Hot Bassin’ on High Rock Lake

Bailey Hollingsworth said summertime is a great time for bass on High Rock Lake.

Start the day on top

Even in the dead of summer, the topwater bite is plenty active for bass on High Rock Lake. And once that bite cools a bit, anglers can find other fish willing to bite in other locations of this lake.

Bailey Hollingsworth of Lexington, NC grew up fishing High Rock, and said fishing this body of water is always special to him. He’s got a pretty good pattern for finding fish here in the hottest part of the year. And each day starts on top.

“In the summertime it’s great to start the morning out with topwater,” he said. “It’s the most fun bite you’ll ever have.”

It’s also productive. Hollingsworth prefers a Rico popper, and his preferred color is bone.

The Rico offers a little something extra over most poppers, he said.

“When you pop it, you can make that chug and that plop sound that everybody’s familiar with. But you can also walk this one,” he said, referring to the walk-the-dog pattern so popular in other, non-popping lures. “That walking can really get them fired up, and some fish just can’t resist that.”

As the day heats up, Hollingsworth said he finds plenty of bass offshore, around any type of sunken debris or structure. That’s when he uses a Texas-rigged soft plastic lure. Curly-tail worms and large creature baits are his go-to there. He targets rocks, brush piles, humps and points.

“A Texas rig is easy to use. You throw it out and you can drag it, hop it, and make your own twist to it,” he said. “It’s a key bait for me in the summer.”

He also uses a Carolina rig when fishing in deep water. He uses a 3/4-ounce egg weight, two beads, a two-way swivel and a long leader tied to a 4/0 EWG worm hook. He finishes that off with a soft plastic creature bait or big curly tail worm. He suggests a heavy-powered rod when using Carolina rigs.

Another lure that he often uses this time of year is a crankbait. Hollingsworth said this works especially well when the fish aren’t reacting to the slower-moving soft plastics.

“A big thing for me on High Rock is cranking. Cranking is a great tool to have,” he said.

Rapala’s DT series of crankbaits, which dive to whatever number follows the DT for each particular model, is one of his favorites.

“I fish the DT series crankbaits on 12-pound, copolymer line. You can really get these baits tuned in to where the fish are,” he said.

It’s important that anglers do more than just allow the lure to swim through the water. Hollingsworth said your goal should be to have that crankbait digging into the bottom or knocking into whatever underwater structure is present.

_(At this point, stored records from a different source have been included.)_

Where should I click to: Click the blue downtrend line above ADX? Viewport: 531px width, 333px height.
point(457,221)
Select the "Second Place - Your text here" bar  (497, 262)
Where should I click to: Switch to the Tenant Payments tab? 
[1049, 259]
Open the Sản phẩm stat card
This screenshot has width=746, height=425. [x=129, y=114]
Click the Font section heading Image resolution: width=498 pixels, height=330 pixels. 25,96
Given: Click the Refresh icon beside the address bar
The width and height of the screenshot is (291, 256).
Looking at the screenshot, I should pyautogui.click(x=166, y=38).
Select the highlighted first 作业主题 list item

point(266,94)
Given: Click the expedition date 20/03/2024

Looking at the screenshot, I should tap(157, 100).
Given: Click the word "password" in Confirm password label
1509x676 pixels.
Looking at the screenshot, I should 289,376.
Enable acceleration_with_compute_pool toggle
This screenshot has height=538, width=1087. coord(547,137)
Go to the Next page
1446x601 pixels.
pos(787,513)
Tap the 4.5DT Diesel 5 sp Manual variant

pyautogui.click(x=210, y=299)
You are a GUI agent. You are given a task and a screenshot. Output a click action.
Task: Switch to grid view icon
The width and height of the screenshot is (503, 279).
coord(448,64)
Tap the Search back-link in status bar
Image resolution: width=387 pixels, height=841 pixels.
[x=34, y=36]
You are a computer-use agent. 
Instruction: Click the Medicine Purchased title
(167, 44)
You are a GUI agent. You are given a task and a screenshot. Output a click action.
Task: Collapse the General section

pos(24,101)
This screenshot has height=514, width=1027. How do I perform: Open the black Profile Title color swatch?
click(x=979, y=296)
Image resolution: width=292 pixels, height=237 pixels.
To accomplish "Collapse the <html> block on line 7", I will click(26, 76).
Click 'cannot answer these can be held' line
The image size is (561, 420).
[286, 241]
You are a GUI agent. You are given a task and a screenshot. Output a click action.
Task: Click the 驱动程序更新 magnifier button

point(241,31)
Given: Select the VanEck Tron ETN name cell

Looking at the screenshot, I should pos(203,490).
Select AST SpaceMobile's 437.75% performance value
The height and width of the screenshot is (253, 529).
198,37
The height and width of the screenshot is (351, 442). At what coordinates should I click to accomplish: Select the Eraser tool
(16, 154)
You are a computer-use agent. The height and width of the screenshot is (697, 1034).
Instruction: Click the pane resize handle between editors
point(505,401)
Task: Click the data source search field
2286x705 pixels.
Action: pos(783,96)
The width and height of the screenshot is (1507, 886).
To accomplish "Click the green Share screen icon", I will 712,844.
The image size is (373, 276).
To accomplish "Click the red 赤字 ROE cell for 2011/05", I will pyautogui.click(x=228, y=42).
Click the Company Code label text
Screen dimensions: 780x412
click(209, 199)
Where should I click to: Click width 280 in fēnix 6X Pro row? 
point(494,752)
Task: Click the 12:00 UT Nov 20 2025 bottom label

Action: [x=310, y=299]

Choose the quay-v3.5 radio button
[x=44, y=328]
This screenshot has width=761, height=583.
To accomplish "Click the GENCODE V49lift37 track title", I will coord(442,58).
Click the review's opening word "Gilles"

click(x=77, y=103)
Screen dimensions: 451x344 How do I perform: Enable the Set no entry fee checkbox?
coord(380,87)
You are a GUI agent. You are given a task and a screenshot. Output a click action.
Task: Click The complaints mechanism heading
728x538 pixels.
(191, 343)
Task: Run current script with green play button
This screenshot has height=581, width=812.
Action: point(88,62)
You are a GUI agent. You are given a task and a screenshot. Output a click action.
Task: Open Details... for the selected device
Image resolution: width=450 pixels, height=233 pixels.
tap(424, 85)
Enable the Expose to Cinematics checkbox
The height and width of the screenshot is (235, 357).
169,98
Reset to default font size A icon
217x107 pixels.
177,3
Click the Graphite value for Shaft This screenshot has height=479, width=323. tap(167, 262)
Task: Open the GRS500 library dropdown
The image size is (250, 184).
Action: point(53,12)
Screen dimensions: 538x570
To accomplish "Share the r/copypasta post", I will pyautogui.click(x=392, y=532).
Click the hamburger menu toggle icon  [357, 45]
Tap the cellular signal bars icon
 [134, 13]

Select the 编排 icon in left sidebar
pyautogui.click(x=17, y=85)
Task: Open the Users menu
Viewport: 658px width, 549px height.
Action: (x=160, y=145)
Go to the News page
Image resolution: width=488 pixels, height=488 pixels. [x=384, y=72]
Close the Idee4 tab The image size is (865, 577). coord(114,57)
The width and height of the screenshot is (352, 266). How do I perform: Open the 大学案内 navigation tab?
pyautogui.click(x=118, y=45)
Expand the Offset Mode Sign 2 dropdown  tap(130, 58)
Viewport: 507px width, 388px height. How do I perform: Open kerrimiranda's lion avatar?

“When you take these baits offshore and you’re fishing these humps, points and anything you find offshore, you want to crank these baits down and keep contact with the bottom. You want it hitting high spots on the bottom. If you’re not feeling the bottom, you want to go to a deeper diving crankbait,” he said.

To keep the lure in the strike zone longer, he uses a baitcasting reel with a 5.1:1 gear ratio. He pairs it with a medium-heavy crankbait rod.

About Brian Cope 2708 Articles
Brian Cope is the editor of Carolina Sportsman. He has won numerous awards for his writing, photography, and videography. He is a retired Air Force combat communications technician, and has a B.A. in English Literature from the University of South Carolina. You can reach him at brianc@sportsmannetwork.com.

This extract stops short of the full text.